INFORMATION SUPPLIED >>
::::

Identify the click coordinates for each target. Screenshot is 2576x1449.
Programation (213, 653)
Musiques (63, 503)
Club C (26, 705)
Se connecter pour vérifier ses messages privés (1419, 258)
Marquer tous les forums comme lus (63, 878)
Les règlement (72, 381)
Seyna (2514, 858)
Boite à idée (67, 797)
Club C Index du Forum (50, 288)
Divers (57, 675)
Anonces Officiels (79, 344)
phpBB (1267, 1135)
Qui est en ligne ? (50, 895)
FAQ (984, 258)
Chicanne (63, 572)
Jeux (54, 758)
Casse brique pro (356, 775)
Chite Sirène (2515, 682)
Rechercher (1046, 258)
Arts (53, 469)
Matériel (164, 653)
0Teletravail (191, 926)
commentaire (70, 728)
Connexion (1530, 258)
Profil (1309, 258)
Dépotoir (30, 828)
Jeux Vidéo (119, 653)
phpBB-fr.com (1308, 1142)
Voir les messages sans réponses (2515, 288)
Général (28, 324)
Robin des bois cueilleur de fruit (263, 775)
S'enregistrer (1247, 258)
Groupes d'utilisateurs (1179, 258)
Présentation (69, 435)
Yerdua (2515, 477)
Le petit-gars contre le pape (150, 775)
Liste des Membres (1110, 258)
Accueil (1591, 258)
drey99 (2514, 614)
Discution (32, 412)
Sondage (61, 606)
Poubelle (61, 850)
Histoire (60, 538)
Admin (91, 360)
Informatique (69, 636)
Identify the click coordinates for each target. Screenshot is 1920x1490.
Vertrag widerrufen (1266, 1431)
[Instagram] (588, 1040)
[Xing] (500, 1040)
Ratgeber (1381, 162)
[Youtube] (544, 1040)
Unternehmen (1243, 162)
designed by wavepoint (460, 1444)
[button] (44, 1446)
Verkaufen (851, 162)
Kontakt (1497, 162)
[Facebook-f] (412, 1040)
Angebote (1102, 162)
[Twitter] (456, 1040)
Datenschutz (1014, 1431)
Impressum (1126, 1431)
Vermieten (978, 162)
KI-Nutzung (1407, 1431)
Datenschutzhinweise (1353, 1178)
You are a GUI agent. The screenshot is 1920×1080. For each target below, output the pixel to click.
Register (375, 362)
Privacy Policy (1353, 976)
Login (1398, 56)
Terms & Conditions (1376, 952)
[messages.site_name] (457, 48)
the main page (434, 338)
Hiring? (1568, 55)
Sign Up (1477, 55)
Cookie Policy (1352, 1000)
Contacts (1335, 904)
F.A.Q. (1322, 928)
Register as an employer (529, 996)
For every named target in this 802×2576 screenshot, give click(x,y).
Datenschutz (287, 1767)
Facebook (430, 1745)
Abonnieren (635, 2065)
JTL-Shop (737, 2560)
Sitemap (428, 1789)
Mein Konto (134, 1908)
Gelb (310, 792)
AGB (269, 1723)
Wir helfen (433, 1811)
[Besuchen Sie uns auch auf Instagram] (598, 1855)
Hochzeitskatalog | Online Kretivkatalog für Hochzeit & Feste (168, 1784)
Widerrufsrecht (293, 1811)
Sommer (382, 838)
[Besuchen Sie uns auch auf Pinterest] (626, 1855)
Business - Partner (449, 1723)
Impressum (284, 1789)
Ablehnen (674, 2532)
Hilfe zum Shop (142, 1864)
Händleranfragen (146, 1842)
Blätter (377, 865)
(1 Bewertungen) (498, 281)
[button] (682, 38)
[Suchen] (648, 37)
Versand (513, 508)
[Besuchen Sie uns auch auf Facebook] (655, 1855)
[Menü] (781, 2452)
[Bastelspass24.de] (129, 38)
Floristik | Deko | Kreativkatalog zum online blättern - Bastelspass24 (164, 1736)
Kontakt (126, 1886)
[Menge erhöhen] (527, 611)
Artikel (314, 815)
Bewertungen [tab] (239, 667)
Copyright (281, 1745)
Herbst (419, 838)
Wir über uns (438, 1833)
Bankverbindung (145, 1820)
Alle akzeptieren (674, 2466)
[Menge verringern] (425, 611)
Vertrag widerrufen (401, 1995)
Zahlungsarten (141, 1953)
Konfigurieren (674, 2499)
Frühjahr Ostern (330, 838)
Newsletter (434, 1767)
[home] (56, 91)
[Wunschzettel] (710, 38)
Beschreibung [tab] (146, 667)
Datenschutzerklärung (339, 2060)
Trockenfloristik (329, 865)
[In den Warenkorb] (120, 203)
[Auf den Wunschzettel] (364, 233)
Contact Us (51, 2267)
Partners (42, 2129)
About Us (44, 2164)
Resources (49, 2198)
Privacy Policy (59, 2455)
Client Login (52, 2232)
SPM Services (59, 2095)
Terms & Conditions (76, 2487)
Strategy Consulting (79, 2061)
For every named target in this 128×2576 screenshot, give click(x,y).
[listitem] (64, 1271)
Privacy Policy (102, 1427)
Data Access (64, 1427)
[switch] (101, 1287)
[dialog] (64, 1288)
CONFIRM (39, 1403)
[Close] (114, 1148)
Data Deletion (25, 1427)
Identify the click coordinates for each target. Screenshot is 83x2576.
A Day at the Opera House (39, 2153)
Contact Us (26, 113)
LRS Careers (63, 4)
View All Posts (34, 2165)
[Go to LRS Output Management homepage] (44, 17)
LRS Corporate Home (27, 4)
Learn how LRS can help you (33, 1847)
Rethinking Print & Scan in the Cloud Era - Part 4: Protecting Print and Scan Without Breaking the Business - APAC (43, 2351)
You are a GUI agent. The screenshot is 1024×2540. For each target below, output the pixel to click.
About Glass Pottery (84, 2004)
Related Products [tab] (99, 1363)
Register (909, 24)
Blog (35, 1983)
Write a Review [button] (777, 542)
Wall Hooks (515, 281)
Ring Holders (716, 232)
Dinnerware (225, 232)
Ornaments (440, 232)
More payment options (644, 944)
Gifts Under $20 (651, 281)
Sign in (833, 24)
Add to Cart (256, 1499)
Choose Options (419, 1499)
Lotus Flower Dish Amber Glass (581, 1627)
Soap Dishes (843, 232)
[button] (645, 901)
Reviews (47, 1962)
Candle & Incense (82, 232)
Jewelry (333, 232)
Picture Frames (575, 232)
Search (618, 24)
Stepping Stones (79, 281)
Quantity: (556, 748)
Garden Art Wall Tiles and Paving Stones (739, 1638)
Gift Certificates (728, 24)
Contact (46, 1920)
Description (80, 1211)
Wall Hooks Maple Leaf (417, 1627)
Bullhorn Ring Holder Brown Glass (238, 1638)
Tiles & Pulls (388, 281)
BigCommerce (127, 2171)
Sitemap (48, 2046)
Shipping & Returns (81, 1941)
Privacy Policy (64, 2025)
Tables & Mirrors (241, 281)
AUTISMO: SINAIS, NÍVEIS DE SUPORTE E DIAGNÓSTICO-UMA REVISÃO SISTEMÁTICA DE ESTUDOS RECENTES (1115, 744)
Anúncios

::::

EXERCISE GOAL >> Would you please return every line in the listing where "Besuchen" shows up?

RESPONSE >>
[Besuchen Sie uns auch auf Instagram] (598, 1855)
[Besuchen Sie uns auch auf Pinterest] (626, 1855)
[Besuchen Sie uns auch auf Facebook] (655, 1855)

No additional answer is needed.